For gamblers betting on kicking habit, center in Baltimore may provide help

May 02, 1991|By John W. Frece

Don is 26 years old, $25,000 in debt, fights with his wife, and has ulcers.

His Rolex is long gone. He had to sell his brand-new Chevrolet, his handsome gun collection, and the $6,000 in gold he bought back when life was looking up. Even the U.S. savings bonds the young bartender had stashed away before he married Amy three years ago have been liquidated.

You can bet Don has serious problems. Don sure would. He'd bet on anything. That's his biggest problem. Don is a compulsive gambler.

On any given day, the shy South Carolinian admits, he is likely to plunk down $6,000 to $7,000 in bets on football games, baseball games, poker, dice, races, lotteries -- just about anything that offers odds. Roger Clemens vs. Cleveland? A sure thing. Don puts up "a dime" -- $1,000 -- against big odds that the Red Sox righthander will blow the Indians away. But the Rocket loses, and so does Don: $3,300.

The illness is Don's, but Amy shares in many of the stress-provoked symptoms: migraine headaches, back problems, dizziness, and continual depression. And Don says his obsession keeps him constantly tired.

"If I lose, I'm so depressed I don't sleep. If I win, I'm too excited to sleep," he says.

Amy complains they cannot even watch a movie together or go out to eat without Don having to change the channel to check for the latest score or make a phone call to his bookie.
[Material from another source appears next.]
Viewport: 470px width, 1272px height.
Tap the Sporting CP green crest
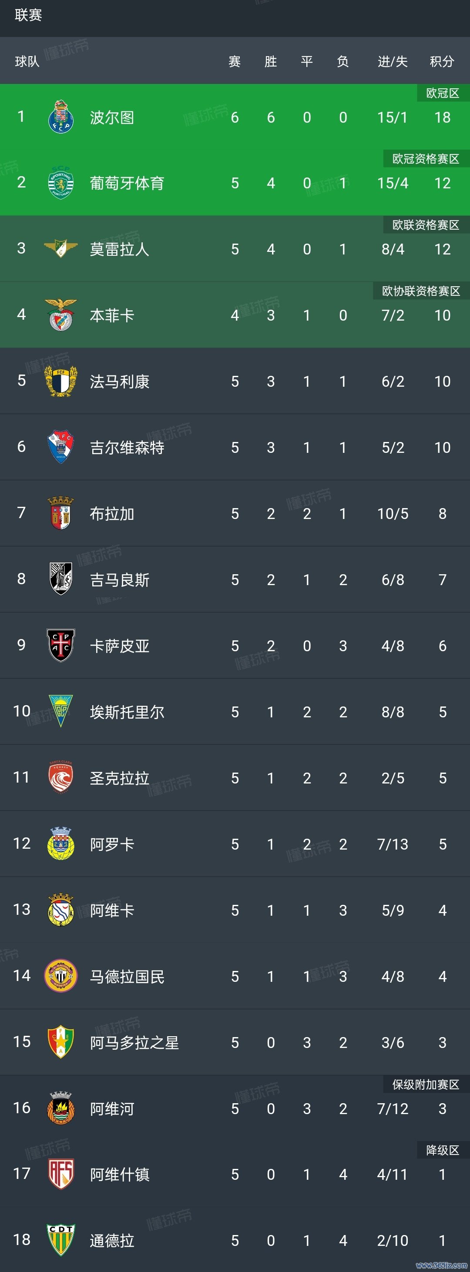pos(61,183)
They both tried counseling at home, but nothing seemed to work.

Fresh out of answers, the couple came to Baltimore this week for help, arriving at a town house in Ridgely's Delight that for the past five years has served as headquarters for the National Center for Pathological Gambling Inc.

The non-profit center is a relatively small, but rapidly growing operation that -- with the help of $125,000 in grants from the state engineered by Delegate Gerald J. Curran, D-Baltimore -- will move this Sunday into renovated quarters in two formerly vacant, turn-of-the-century row houses in the 900 block of East Baltimore Street.

Toastmaster for Sunday's 2 p.m. "open house" will be Paul W. Ottinger, the former Washington County circuit court judge and lawyer whose compulsive gambling losses led him to steal thousands of dollars from his clients.

Recently paroled from prison, Ottinger now is helping the center by collecting newspaper clippings and other articles on gambling that will be part of a library on gambling-related topics.

His story, and that of Don and Amy (not their real names), are fairlytypical of a psychological illness that can destroy individual lives, ruin families, wipe out a life's savings, lead to theft, embezzlement or other criminal behavior, and which sometimes can end in suicide, said Valerie C. Lorenz, the center's executive director.

The 300 or so patients the center sees each year come from Maryland and across the country -- men and women hooked on casino gambling, horse racing, lotteries, or betting on any kind of sports event.

Many of the Maryland clients play poker machines in Bel Air, tip jars in Western Maryland, slot machines in Eastern Shore fraternal clubs, bet on the ponies at Pimlico, or simply cannot stop playing the omnipresent state lottery.

A 1990 report by a state Task Force on Gambling Addiction estimates there are 50,000 pathological gamblers in Maryland, plus another 80,000 problem gamblers.

They reportedly cost themselves, their families, co-workers and the state $1.5 billion a year in lost productivity, or stolen or misused funds.

Dr. Lorenz says it is an illness generally overlooked by a society that condones gambling as a form of recreation, and even encourages it as a means of balancing government budgets.

Maryland is somewhat addicted to gambling. The state will spend more than $9 million in the coming year just to advertise its lottery games that now bring in about $375 million a year.

The state recently agreed to a $64 million contract to replace the state's lottery computers in an attempt to attract even more players.

The state is so addicted to the proceeds from legal gambling that it likely will never kick the habit, said one legislative critic, Delegate Howard P. Rawlings, D-Baltimore.

In an admittedly modest attempt to "make whole" people whose lives have been torn apart by their addiction to gambling, Mr. Rawlings and fellow Delegate Timothy F. Maloney, D-Prince George's, insisted that the toll free number of the Center for Pathological Gambling's crisis hot line (800 332-0402) be printed on every lottery ticket sold in the state.

Although as many as 10 people a day call the hot line number mistakenly believing they can learn the day's winning numbers, the hot line idea has proven so successful the center can barely afford it, said Dr. Lorenz. The center now gets 1,200 to 1,300 calls a month -- so many that the phone bill and other associated costs now exceed $109,000 a year, or five times the $20,000 grant the center receives for the hot line from the state's Alcohol and Drug Abuse Administration.